Five sessions in one day.
generate_alerts.py rewritten, morning_briefer.py, backup_drop_watcher.sh, JOURNAL.md
DAY 3
MARCH 8, 2026
The platform pivot. What started as a personal tool became something anyone could use.
Built the public signup page, a Flask API for watch registration, per-user keyword
matching, and email alerts. Set up Twilio for SMS. Named the server
ironman. The first user could now enter a URL and keywords and get
emailed when their thing showed up.
watcher_signup.py, per_user_alerter.py, watchlist.html, sms_alerter.py
DAY 4
MARCH 9, 2026
Shut everything down clean before a Montana trip. Commented out every cron job,
stopped both supervisord services, silenced friend alerts. Left a restart checklist
in the journal. Sometimes the best engineering is knowing when to turn it off.
crontab, supervisord
DAYS 5–7
MARCH 10–12 — MONTANA
Off the grid. Ironman slept.
DAY 8
MARCH 13, 2026
Back and running. Completed Twilio A2P 10DLC registration for SMS. Rewrote the
alerter to drop legacy boss/friends BCC and wire in SMS for CRITICAL. Built the
personal dashboard — magic link auth, matched drops view, stop watching.
Fixed keyword matching that was too broad. Rewrote the README to reflect what this
had become: a platform.
alerter.py, my-alerts.html, get-my-link.html, README.md
DAY 9
MARCH 14, 2026
Security and hardening day. Full XSS audit across every Python file and every HTML
page. CORS locked down. Rate limiting on every API route. Input validation, file
locking, SSRF protection. Built a self-healing watchdog that checks services every
2 minutes and auto-restarts them before alerting. Set up DMARC. Redesigned the
landing page. Rewrote all user-facing emails. Then the big one: separated code,
config, data, and logs into proper Linux directories with tight permissions.
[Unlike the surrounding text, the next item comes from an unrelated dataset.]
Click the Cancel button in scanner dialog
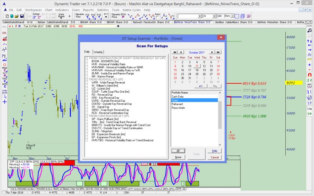 [215, 157]
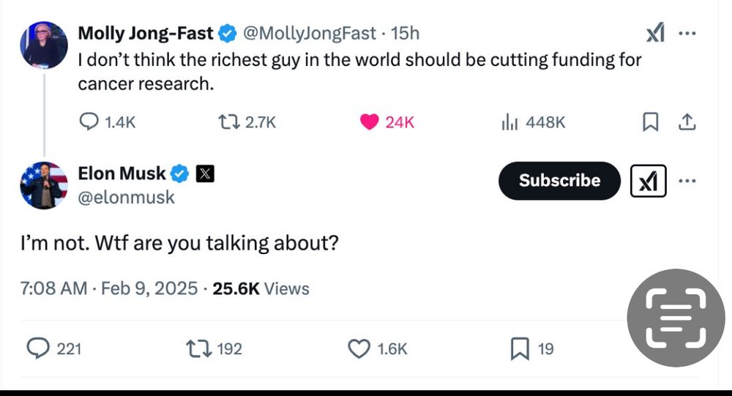Screen dimensions: 732x396
Task: Tap the floating text scan button
Action: [676, 318]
Built paths.py — one file that every script imports so
paths are never hardcoded again.
paths.py, watchdog.py, safe_fetch.py, bin/migrate_dirs.sh, index.html
HOW WE WORK
Every session starts the same way. I paste the server state into Claude and say
"continuing Drop Watcher dev." Claude reads the journal, sees what's running, and
picks up exactly where we left off. I describe what I want in plain English. Claude
writes the code. I ship it to ironman with one command. We test. We iterate.
SIMON
its great — lets make some sre stuff to watch ironman and alert when gunnie corn dies
CLAUDE
A self-healing watchdog. Checks gunicorn, web_watcher, apache, disk.
Tries to fix it first. Only emails you if the fix fails.
SIMON
bleh don't want an email — can't it heal itself?
CLAUDE
That's exactly what it does. Check → heal → re-check → only alert if heal fails.